Know Therefore and Understand: A Biblical Explication of the First 69 Weeks of Daniel 9
by T. T. Schlegel. 58 pages. $11.95.
Is there an alternate interpretation of the start of the 70th Week that may also be more acceptable to Jews?
The interpretation of Daniel 9:25–26 has challenged biblical scholars for centuries. Because of this prophecy's significance for identifying "Messiah Prince," it continues to be a source of debate between Christians and Jews.
Within Christendom, most contemporary commentators have followed the common belief that the terminus a quo, or beginning point of the 70 weeks, occurred in either 445 BC or 444 BC, which points to Jesus' triumphal entry into Jerusalem as the end point or terminus ad quem of the first 69 weeks. But is this biblically supportable? Many Jewish scholars have criticized the traditional Christian interpretation of these passages as both inconsistent with ancient Hebrew language and the testimony of scripture itself, while Christians have clung to this interpretation, believing it to be the only way to find literal fulfillment of this prophecy in person of Jesus.

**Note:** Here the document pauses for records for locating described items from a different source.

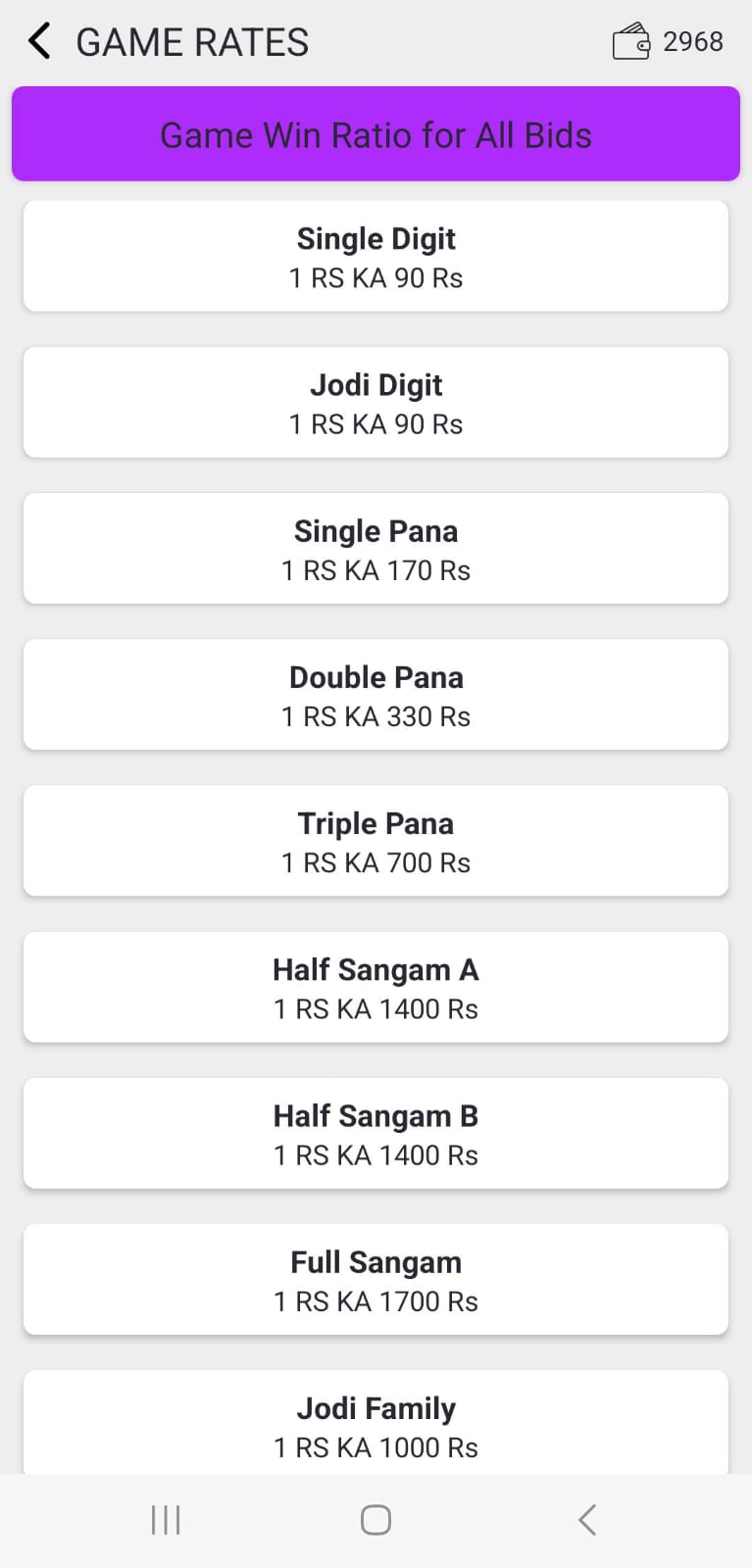Tap the 1 RS KA 1700 Rs text
752x1568 pixels.
(376, 1301)
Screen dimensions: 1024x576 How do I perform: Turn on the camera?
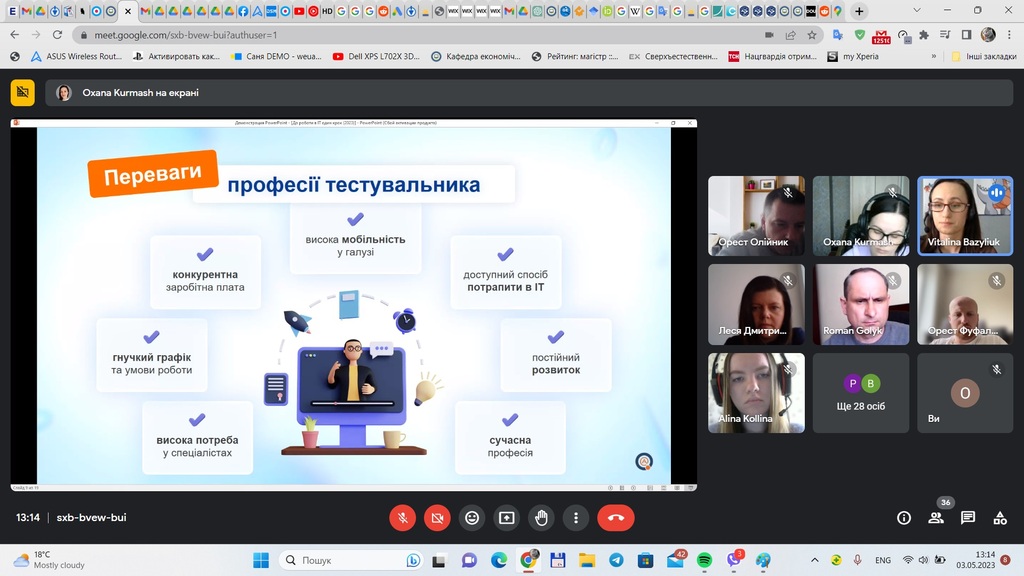pyautogui.click(x=437, y=518)
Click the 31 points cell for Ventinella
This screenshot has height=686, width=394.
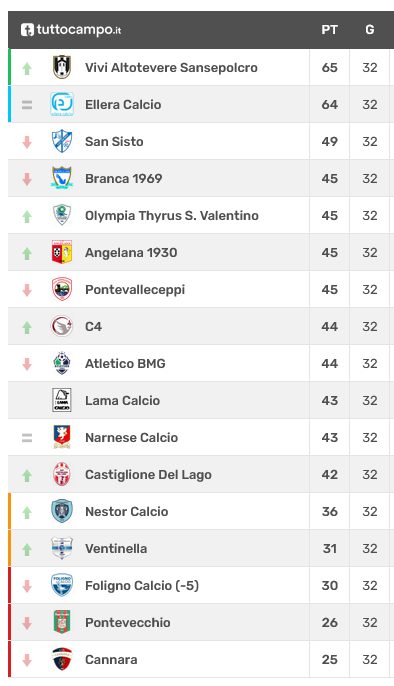tap(329, 548)
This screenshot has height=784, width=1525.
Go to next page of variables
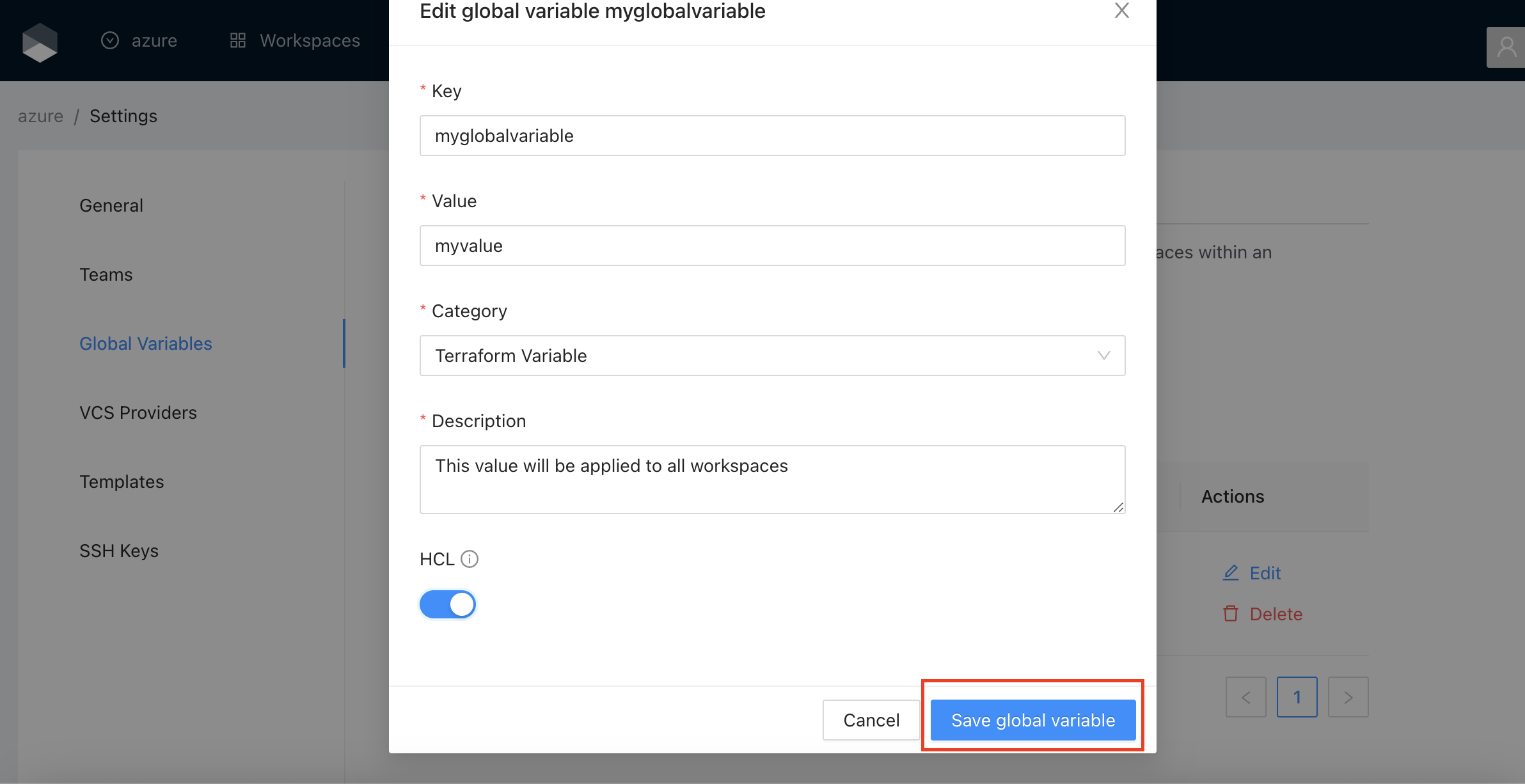pos(1348,697)
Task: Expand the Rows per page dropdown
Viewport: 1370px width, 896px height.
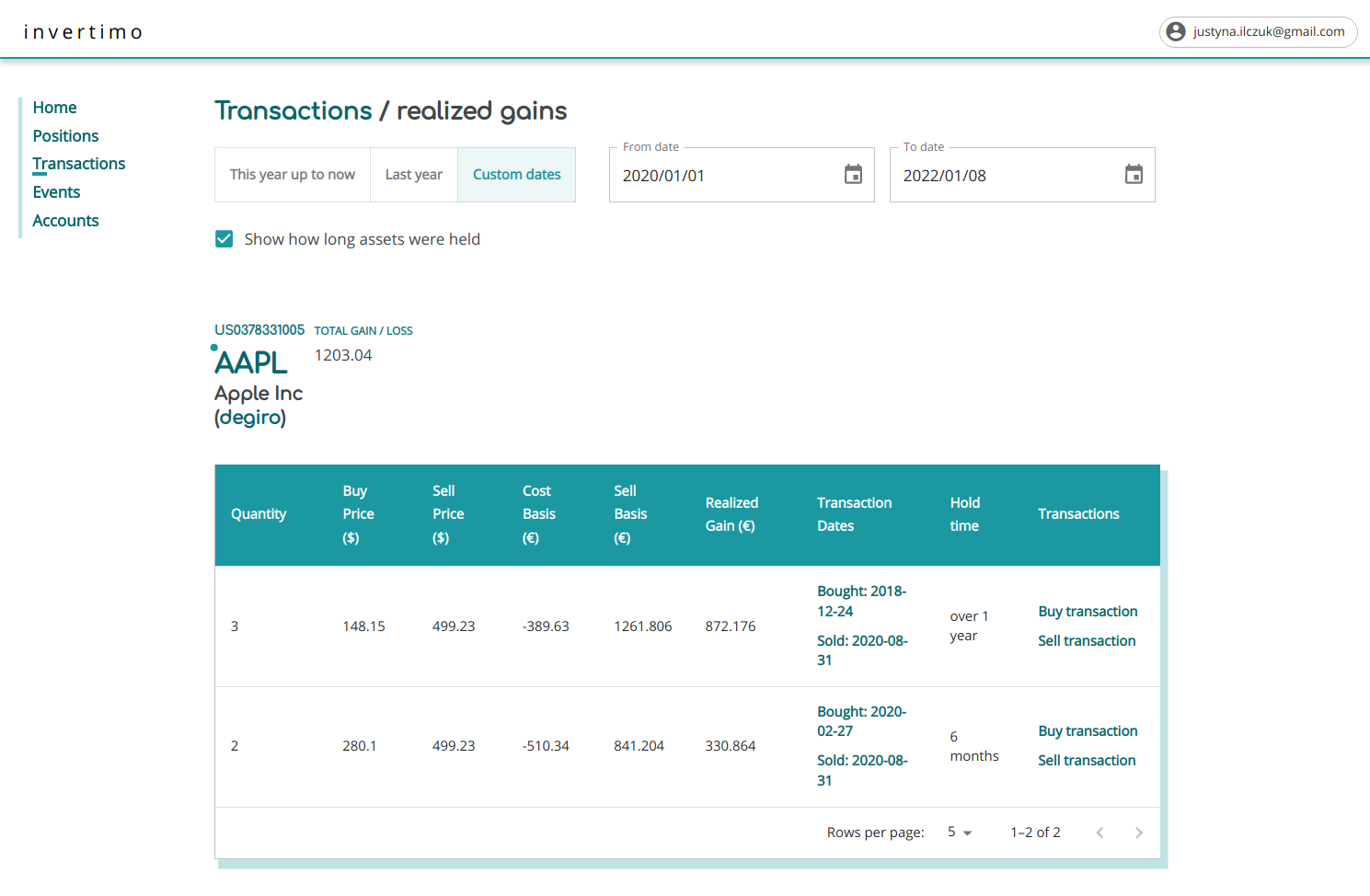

Building on the arguments of 19th century scholar Nathaniel West, the author of Know Therefore and Understand argues that there are key scriptures outside of the book of Daniel that have a great bearing on Daniel 9:25–26, but which are commonly either dismissed or overlooked, and resolve the dispute with extraordinary simplicity and precision. These Scriptures provide a case for a much earlier terminus a quo that places the terminus ad quem, not at Jesus' triumphal entry, but at his birth.
The author's argument is testified both by the ancient prophets and by secular history, proving both to the Jewish and Christian communities that Jesus must be the "Messiah Prince" in a way that is both historically and biblically defensible.